No amount of rah-rah from the sideline is going to bridge that divide. Even if the coaches and players both benefit from winning, in a war, there’s a big difference between a general and a grunt. Blurring that line and making the grunts into generals for a day reminds everyone what they’re fighting for.

And, of course, with that mindset put into them, the Warriors didn’t just win, they embarrassed their opponent and beat the Suns by 46 points.

Not every team can do this, though.

Cavaliers coach Tyronn Lue joked that if he were to try handing control over to the players, all it would do would be to reinforce the popular joke that LeBron James is the actual coach of the Cavs and that Lue is nothing but a figurehead.

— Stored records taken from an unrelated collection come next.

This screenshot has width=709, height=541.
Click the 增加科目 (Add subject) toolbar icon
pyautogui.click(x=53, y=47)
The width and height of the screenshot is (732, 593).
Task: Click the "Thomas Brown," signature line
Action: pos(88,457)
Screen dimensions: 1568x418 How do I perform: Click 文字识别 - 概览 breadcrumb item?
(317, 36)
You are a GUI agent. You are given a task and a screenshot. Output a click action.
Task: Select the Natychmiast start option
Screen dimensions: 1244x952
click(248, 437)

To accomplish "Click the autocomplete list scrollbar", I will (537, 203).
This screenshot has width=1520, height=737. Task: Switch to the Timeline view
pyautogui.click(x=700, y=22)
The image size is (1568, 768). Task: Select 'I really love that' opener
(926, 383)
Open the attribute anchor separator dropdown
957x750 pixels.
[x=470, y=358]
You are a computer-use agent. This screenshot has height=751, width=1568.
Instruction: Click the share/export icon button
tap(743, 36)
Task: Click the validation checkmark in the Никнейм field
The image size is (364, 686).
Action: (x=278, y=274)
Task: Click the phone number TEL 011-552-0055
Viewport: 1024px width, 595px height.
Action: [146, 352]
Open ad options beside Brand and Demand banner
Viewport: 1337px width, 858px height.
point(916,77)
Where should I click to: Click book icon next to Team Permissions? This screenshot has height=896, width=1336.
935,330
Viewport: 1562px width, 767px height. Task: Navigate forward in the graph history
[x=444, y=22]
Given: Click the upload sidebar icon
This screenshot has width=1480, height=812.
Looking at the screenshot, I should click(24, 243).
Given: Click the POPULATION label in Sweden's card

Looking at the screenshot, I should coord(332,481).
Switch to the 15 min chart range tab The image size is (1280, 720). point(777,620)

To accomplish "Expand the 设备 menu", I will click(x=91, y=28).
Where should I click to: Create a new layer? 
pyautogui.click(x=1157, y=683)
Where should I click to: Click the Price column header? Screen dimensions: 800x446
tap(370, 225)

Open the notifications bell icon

But on the other hand, in Boston, Brad Stevens often lets the players run the practices, figuring that the team can learn more from each other than they can learn from simply being commanded like a drill sergeant in basic:

And it’s also worth noting that the Warriors and Celtics are teams with strong veteran leadership, teams where guys either interact as equals at the top of the food chain (like the Warriors’ Big Four) or through guys like Al Horford and Kyrie Irving using their career as winning players with All-Star caliber ability to inspire the younger guys like Jayson Tatum and Jaylen Brown to be the best they can be and represent the “Celtic Pride” that is the cornerstone of the organization’s culture.

The point is that letting the guys actually doing the work have a say in how the work is done is good management when it’s done in business.

And what’s good business also seems to be good basketball.